= John Lee (civil servant) =

Australian businesspeople (born 1964)

John Lee (born 22 August 1964) is the CEO of Australian Sailing, the peak body for sailing activities across the nation as well as oversight of the highly successful Olympic programme. Lee is a Director of Cross River Rail Delivery Authority (Queensland) and Zenergy Mindset and wellbeing. Lee is the former CEO of the Sydney Roosters and the South Sydney Rabbitohs, the Tourism and Transport Forum (the national advocacy body for the top 200 visitor economy organisations)

Before this time he was a senior Australian bureaucrat, former head of the NSW Department of Premier & Cabinet, Department of Commerce, Ministry of Transport and the State Transit Authority.

He was a Commissioner on the Australian Sports Commission having been appointed in 2011 until 2015. His involvement included membership of the Governance and Executive Performance Sub-Committee and the Finance & Audit Sub-Committee. His community work has included serving on the Advertising Standards Board (2006-2014) and the Mary Mackillop Foundation (2005-2010).

On graduating from De La Salle College, Cronulla in 1981, Lee successfully completed a Bachelor of Education at the University of Wollongong. Whilst studying he held the position of President of the University Union and was an elected member of the Wollongong University Council. At the same time he completed his Sports Medicine qualifications and rose to be the Head Trainer for the Cronulla-Sutherland Sharks under Jack Gibson and Alan Fitzgibbon. Later he successfully coached junior representative teams for the Parramatta Eels winning the 1992 SG Ball Cup competition.

Upon completing his degree he taught at secondary schools in Western Sydney. During the first term of the Carr Government, he worked for Treasurer Michael Egan and then transitioned to work for the State Rail Authority in the lead up to and during the Sydney 2000 Olympics as the General Manager of Communications and Marketing.

He was Managing Director of Westbus and the National Bus Company in the early part of the 2000s .

In April 2003, he became the Director General of Transport for NSW. During his time in transport he was integral in reforming the funding and contractual management of public transport services in NSW through competitive tendering.

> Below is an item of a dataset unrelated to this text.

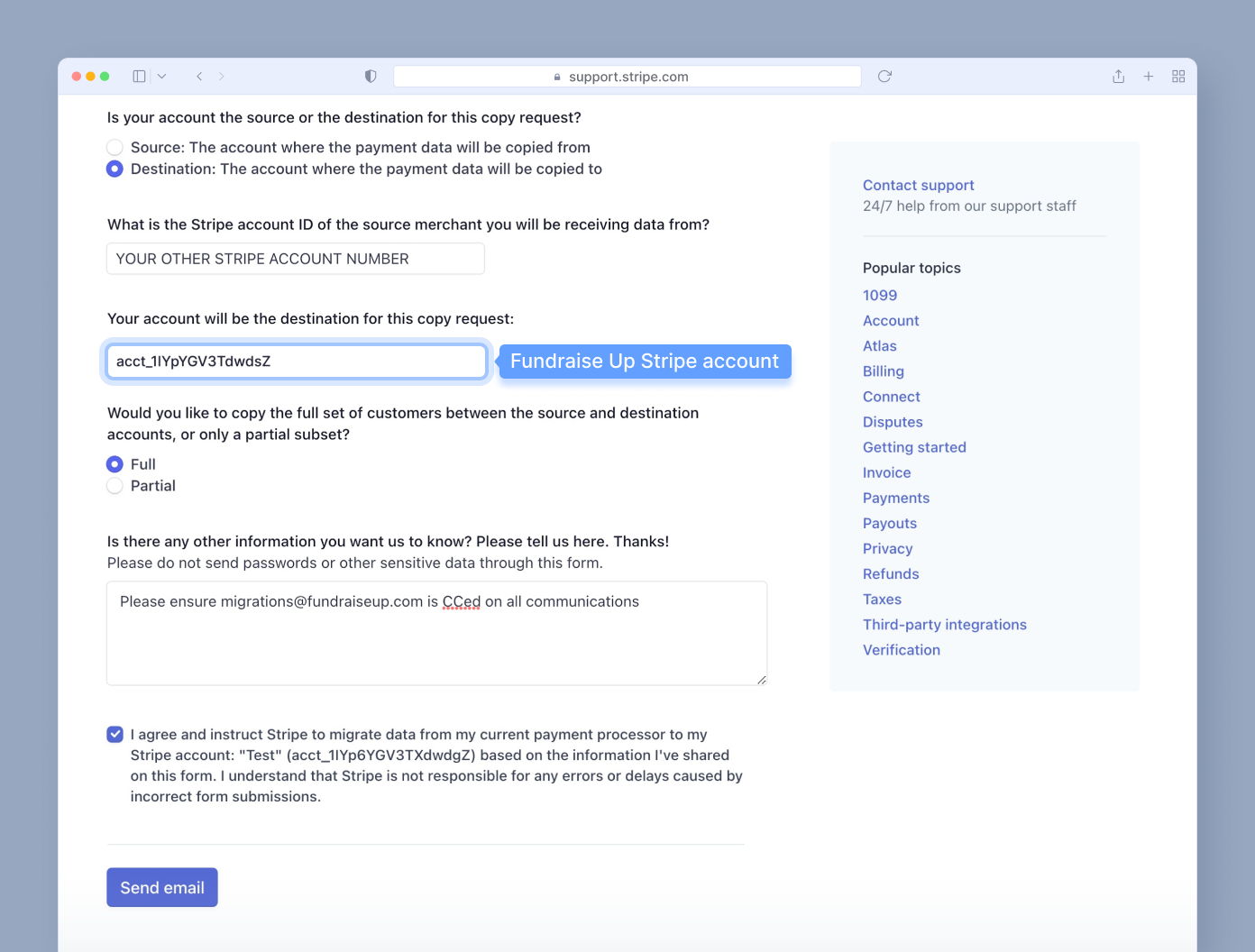This screenshot has height=952, width=1255.
Task: Select the Source radio button
Action: click(x=115, y=147)
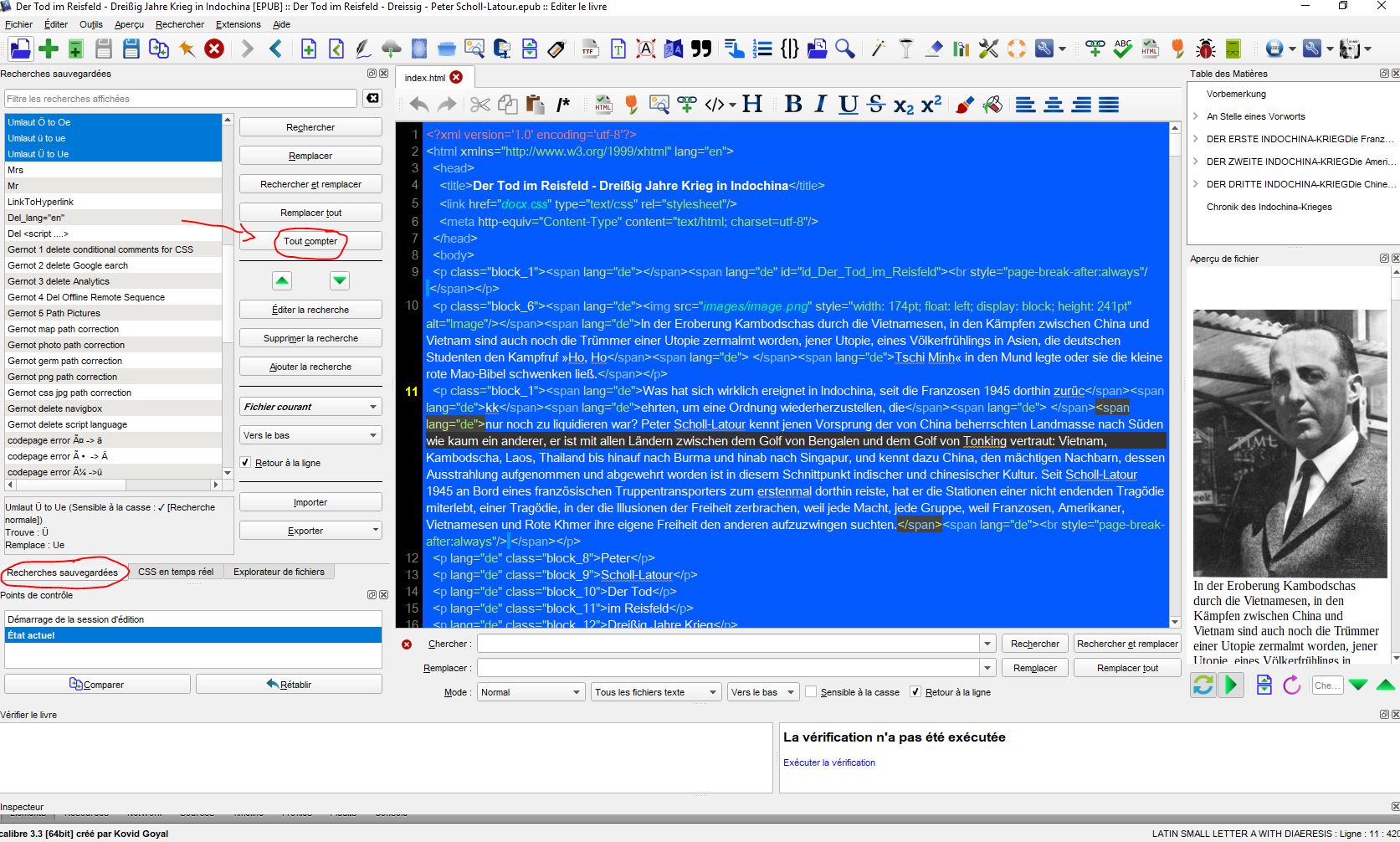Click the 'Filtre les recherches affichées' input field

In October 2008, Lee was appointed Director-General of the Department of Premier & Cabinet following a period as Director General of the Department of Commerce. Lee left the position soon after the appointment of the incoming Premier Kristina Keneally. In November 2010, Lee was appointed CEO of peak industry body, the Tourism & Transport Forum.

In 2015, Lee was appointed CEO of the South Sydney Rabbitohs, moving to occupy the same role with the Sydney Roosters from February 2016 until March 2017. In April 2017 he was appointed to the Cross River Rail board.